页面节选:
# # # # #

In [2]:
from IPython.core.display import HTML
import jieba

class SearcherIIndex():
    """倒排索引文本搜索实现类
    
    用倒排索引
    利用Python的集合运算，来实现候选结果集之间交、并运算
    
    Attributes:
        index: 检索使用的倒排索引
        max_id: 当前索引的文档最大ID
        doc_list: 索引文档原文8
    """
    def __init__(self, docs_file): 
        """初始化，用文件中的文本行构建倒排索引
        
        Args:
            docs_file:包含带索引文档(文本)的文件名
            
        """
        self.index = dict()    
        self.max_id = 0
        self.doc_list = [] 
        
        with open(docs_file, 'r') as f:
            docs_data = f.read()
        
        for doc in docs_data.split():
            self.add_doc(doc)

    def add_doc(self, doc):
        """向索引中添加新文档
        
        Args:
            doc:待检索的文档(文本)
        
        Returns:
            新增文档ID
        """
        self.doc_list.append(doc)
        for term in list(jieba.cut_for_search(doc)):
            #构建和更新各Term对应的Posting(集合)
            if term in self.index: 
                self.index[term].add(self.max_id)
            else:
                self.index[term] = set([self.max_id])
        self.max_id += 1
        return self.max_id - 1
    
    def word_match(self, word):
        """从倒排索引中获取包含word的候选文档ID集合
        
        Args:
            word:待检索的词(短语)
            
        Returns：
            包含待检索词(短语)的文档ID集合
        """
        result = None
        for term in list(jieba.cut(word)):
            if result is None:
                result = self.index.get(term, set())
            else:
                result = result & self.index.get(term, set())
        if result is None:
            result = set()

# # # # #

所示数据:
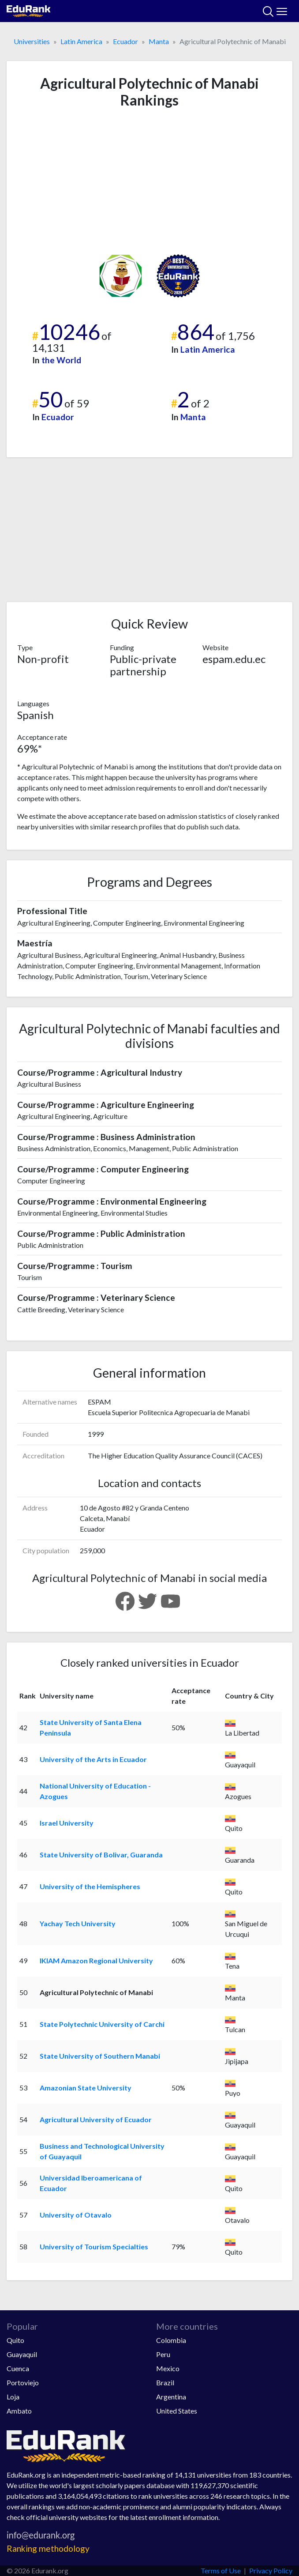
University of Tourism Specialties (94, 2246)
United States (176, 2411)
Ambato (19, 2411)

# # # # #

任务列表:
a - 判断下列陈述是否与倒排索引搜索代码相符，逐条回答"是"或"否"，并原样引用代码中起决定作用的文字：(i) 倒排索引中每个词对应的 Posting 以集合形式存储；(ii) add_doc 方法返回新增文档的 ID；(iii) word_match 方法对各分词的候选文档集合取并集。
b - 在倒排索引搜索代码中，add_doc 方法用 jieba 的哪个函数对文档进行分词？
c - 给出倒排索引搜索代码最后一行之后的后续代码。

各题答案:
a -
(i) 是。"构建和更新各Term对应的Posting(集合)"
(ii) 是。"新增文档ID"
(iii) 否。"result = result & self.index.get(term, set())"

b - jieba.cut_for_search

c -
        return result

    def conv_query(self, query):
        """将用户的查询转换成用eval可运行、返回结果ID集合的代码段
        
        Args:
            query:待转换的原始查询字符串
        
        Returns:
            转换完成可通过eval执行返回ID集合的代码段字符串
        """
        query_new_parts = []
        all_parts = list(jieba.cut(query))
        idx = 0
        cache = '' #缓存变量，用于回收分词过程被切开的短语片段
        count_parts = len(all_parts)
        while idx < count_parts:
            if all_parts[idx] == '(' or all_parts[idx] == ')':
                query_new_parts.append(all_parts[idx])
            elif all_parts[idx] == ' ':
                query_new_parts.append(' ')
            elif all_parts[idx] in ('and', 'AND', '+'):
                query_new_parts.append('&')
            elif all_parts[idx] in ('or', 'OR'):
                query_new_parts.append('|')
            elif all_parts[idx] in ('not', 'NOT', '-'):
                query_new_parts.append('-')
            elif (idx + 1 < count_parts #被分词切开的短语部分回收至缓存
                  and all_parts[idx+1] not in (' ', ')')): 
                cache += all_parts[idx]
            elif (idx + 2 < count_parts #处理词间空格的形式
                  and all_parts[idx+1] == " " 
                  and all_parts[idx+2] not in ('(', ')', 'and', 'AND', '+', 'or', 'OR', 'NOT', 'not', '+', '-', ' ')): 
                query_new_parts.append("self.word_match('{}') & ".format(all_parts[idx]))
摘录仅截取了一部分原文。